O. g. ophion : femelle.
 
O. g. musimon : juvénile.

L'espèce présente un dimorphisme sexuel.

Chez la sous-espèce type (O. g. gmelinii), la longueur tête-corps est de 128 à 140 cm pour les mâles et de 124 à 128 cm pour les femelles. La queue mesure 11 à 13 cm de long. La hauteur au garrot est de 83 à 91 cm. Les mâles pèsent entre 55 et 67 kg, les femelles entre 35 et 45 kg. Les femelles sont dépourvues de cornes. Les mâles n'ont pas de bavette et ont une collerette foncée qui s'étend de l'avant de la nuque à la poitrine. L'animal présente une tache blanche en forme de selle qui s'étend souvent jusqu'à la région médio-dorsale. Une ligne sombre peut séparer les parties inférieures blanches de la coloration du corps. La couleur du corps des mâles et des femelles est une nuance de brun. La partie inférieure des pattes est blanche. Les cornes du mâle poussent vers le haut et se recourbent sur le cou (supra-cervicales)[19].

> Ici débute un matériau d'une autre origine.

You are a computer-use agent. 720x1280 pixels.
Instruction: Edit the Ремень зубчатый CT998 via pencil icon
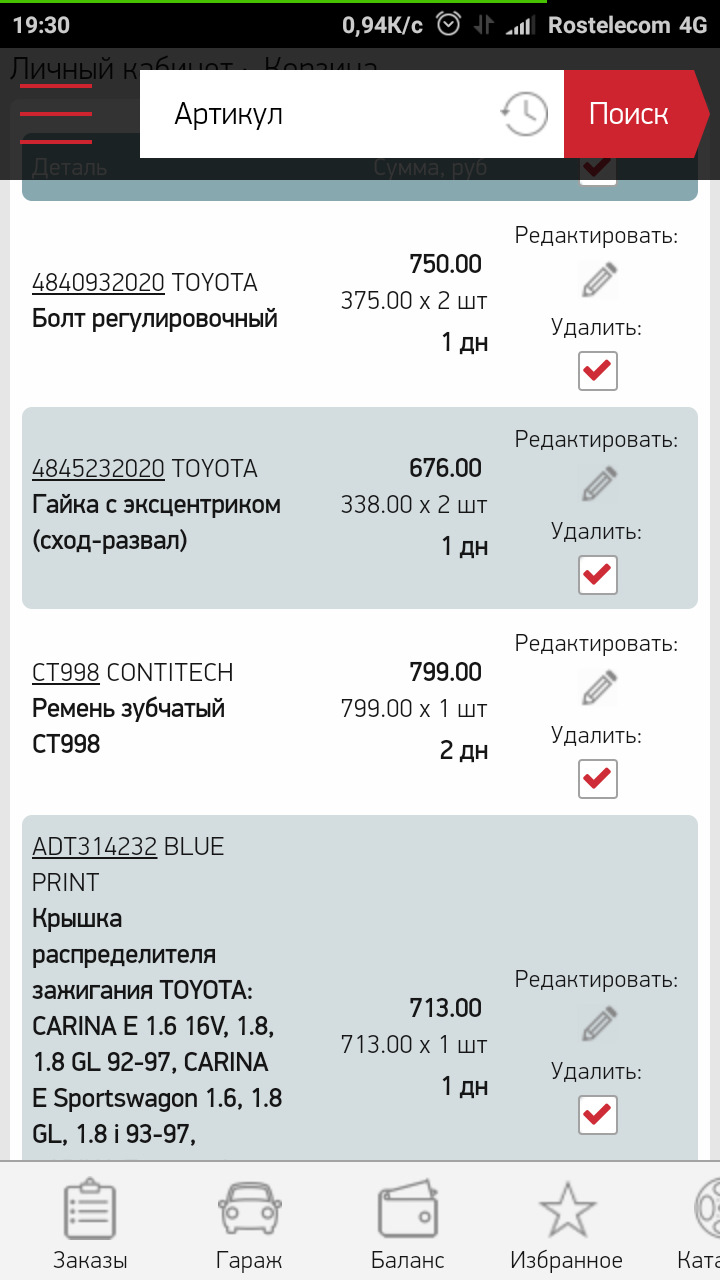tap(598, 687)
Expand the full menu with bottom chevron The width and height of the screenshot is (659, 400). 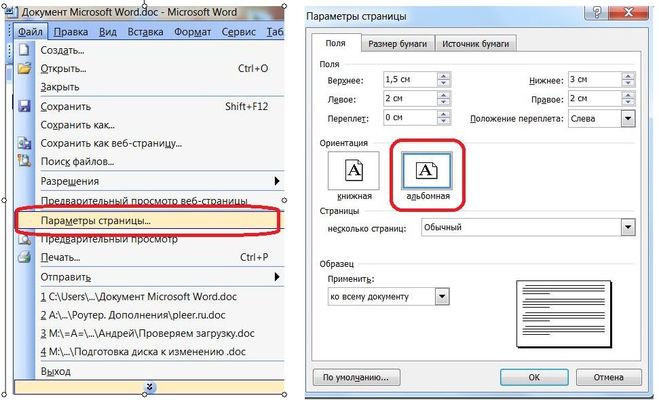[x=148, y=386]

Chez le Mouflon du Laristan (O. g. laristanica), parfois considéré comme une espèce distincte, la plus longue corne de mâle enregistrée mesurait 79 cm, avec une circonférence basale de 25 cm. Les mâles peuvent peser jusqu'à 64 kg. Les femelles présentent aussi des cornes, dépassant rarement 25 cm de longueur et 11 cm de circonférence. Les mâles sont au moins de 30 % plus grands que les femelles. En hiver, les mâles adultes ont une collerette noire sur le bas du cou et la poitrine, et une tache blanche de taille variable sur la selle. Les mâles et les femelles ont un corps brun et une tache claire distincte sur la croupe[20].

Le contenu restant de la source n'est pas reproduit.